# Decca Navigation in small fishing boats



## Mike Craine

When was Decca Navigation first installed in small fishing boats - 50 footers. Especially those based in the Irish Sea and along the northern coast of Ireland?


----------



## wee bobby

HI- MIKE- I think the late 60's--as I would call it from the CLOCKWORK era-to date!!


----------



## wully farquhar

Hi Mike,I think the Decca were in some of the boats out of Scrabster around the late fifties.


----------



## gdynia

The following is a list of dates when the DECCA chains first went into service

http://www.jproc.ca/hyperbolic/decca_chains.html


----------



## donald mckay

I think the first Wick boat would have been the Good Hope WK209 in the late 50s


----------



## janathull

Stevensons had the old black box decca, I think it was the mark 8, in the early sixties, seems very antiquted now. Regards janathull.


----------



## bill dial

*Decca*



janathull said:


> Stevensons had the old black box decca, I think it was the mark 8, in the early sixties, seems very antiquted now. Regards janathull.


I believe the mk5 was the first to be installed stand to be corrected


----------



## Michael.b

Hello Mike,my father was a crew member of the Mercator GY 587 in 1953.She was the first seine- netter in Grimsby to be fitted with Decca,it was MK 3 too big to go in the wheelhouse so was installed down in the cabin, all the crew were involved in getting a position etc one man to call readings to man on deck then called to man in wheelhouse then the skipper done his bit.


----------



## bill dial

Michael.b said:


> Hello Mike,my father was a crew member of the Mercator GY 587 in 1953.She was the first seine- netter in Grimsby to be fitted with Decca,it was MK 3 too big to go in the wheelhouse so was installed down in the cabin, all the crew were involved in getting a position etc one man to call readings to man on deck then called to man in wheelhouse then the skipper done his bit.
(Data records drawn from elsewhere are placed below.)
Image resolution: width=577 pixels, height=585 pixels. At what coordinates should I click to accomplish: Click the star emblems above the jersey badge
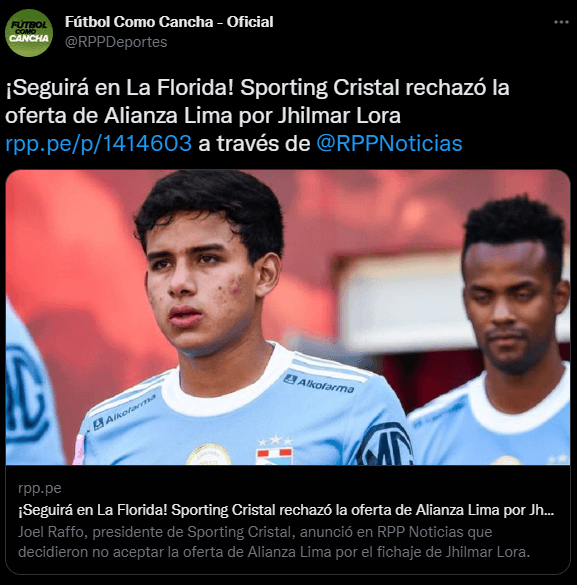[x=275, y=441]
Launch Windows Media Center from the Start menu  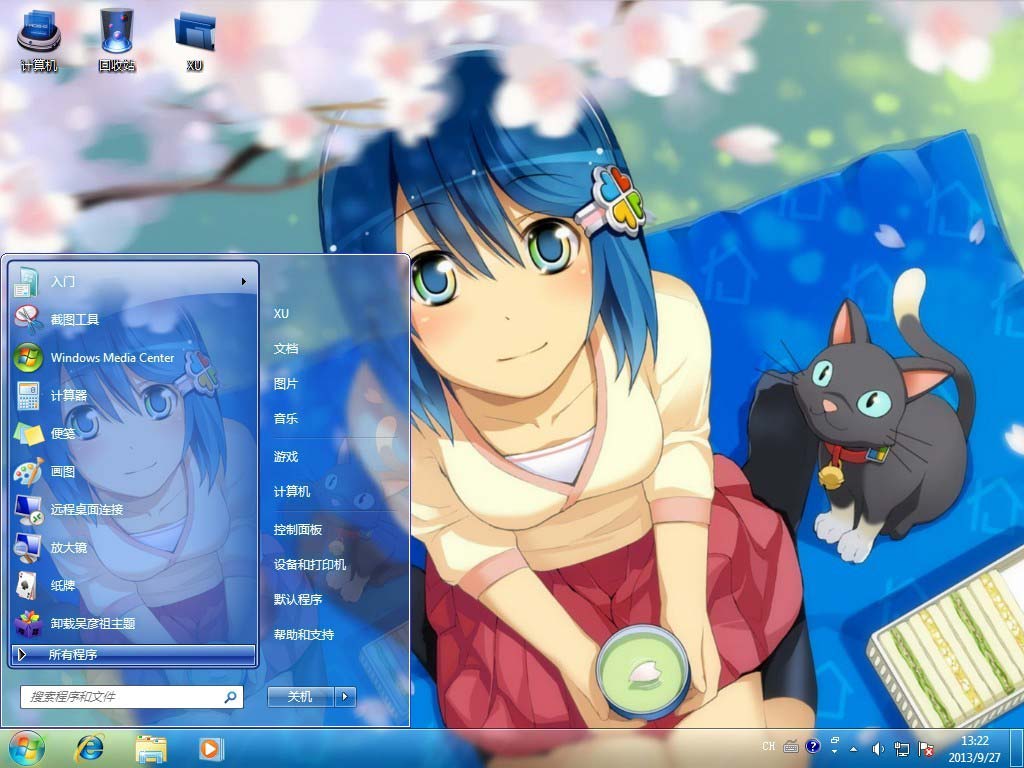[112, 358]
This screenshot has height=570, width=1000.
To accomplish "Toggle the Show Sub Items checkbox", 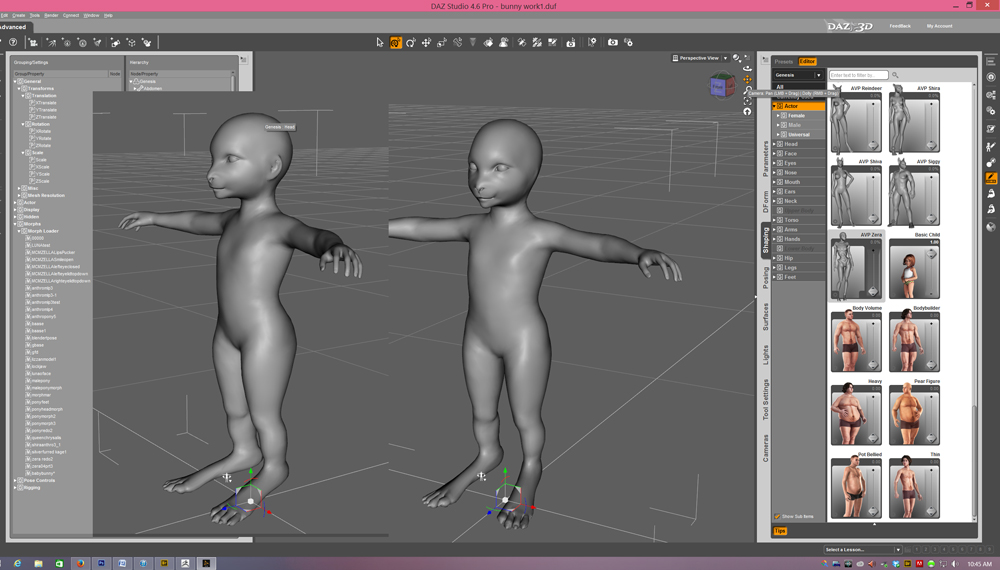I will pos(778,516).
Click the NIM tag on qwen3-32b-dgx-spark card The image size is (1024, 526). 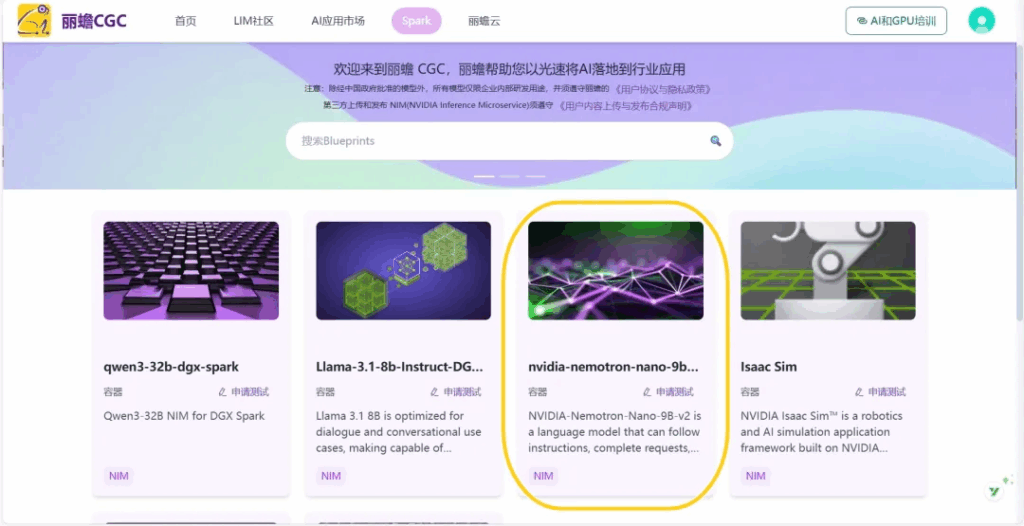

Michael ur probably rite m8 i brought a anchor seiner from whitehaven to north shields it had old mk 5 in it that was late 70s(Thumb)


----------



## Binnacle

gdynia said:


> The following is a list of dates when the DECCA chains first went into service
> 
> http://www.jproc.ca/hyperbolic/decca_chains.html


Very interesting. Thank you.


----------



## JCM

I believe the first Decca in Scotland was fitted on Boy Peter 2 KY255 owned by Peter Murray and Ian Murray. The Decca they had the sreial number 0001. I believe it was fitted in 1952( I am not sure of this date) My father(Peter Murray) after a trail time was asked to speak on his sucess at a Decca conference in london, the main bits of the conference was recorded on a LP, including my father speaking on his decca.


----------



## billmaca

Didnt the mark five also have a good sized box down below with the black box with the dials in the wheelhouse?


----------



## cajef

billmaca said:


> Didnt the mark five also have a good sized box down below with the black box with the dials in the wheelhouse?


You are correct the decometers were in a box in the wheelhouse, I worked for Decca from 1968 the MK5 which was straight valve TRF receiver was fitted on several inshore boats in the Fleetwood fleet the receiver was usually in a cabin down below or even the engine room, it was gradually phased out by about the mid seventies and replaced by the MK12 which was a valve superhet receiver.

Then the Mk21 which had the receiver and decometers in the one box was brought in eventually replaced by the MK53 and finally the MK53G which had Decca and GPS in the same unit.

I reckon I must have serviced hundreds in the past, there were a lot of Decca models but many were aircraft versions, someone earlier in the thread mentioned the MK8, that was an aircraft Decca.


----------



## Mike Craine

Fantastic info, thanks for everything.


----------



## JCM

Further information on Boy Peter II Decca Navigator. I have spoken with a crewman who was on the boat at the time (Coul Deas) the Decca was fitted in Ayr on a Saturday in 1950. The Boy Peter II was an ex Navy MFV (Nan Fisher) and was orginally from Whitstable, she had a seperate wireless cabin situated between the wheelhouse and the galley, the Decca was fitted in this place.
They sailed later that day for trials, when asking how accurate it would be the Decca men(3) who were fitting it said you can bet your life on it and they did just that, when they were certain it was working ok one of the Decca men went over the side with a dhan, the Boy Peter II steam away from him with the compass covered, then the Decca man in the wireless room directed them right back to the man(I bet he was glad !) needless to say the crew were impressed. To hire the machine was £5 per week.


----------



## Bobby Allen

Certainly I remember the old Mk 5's in Whitby end 50's beginning of the 60's


----------



## finnan

I could be wrong but did the paper track plotters not follow the introduction of the mk 12 late 60s dont think these plotters were compatable to the mark 5.1 of the great innovations of the fishing industry.They replaced the old cigar box with the 2 rollers that u would operate by hand.


----------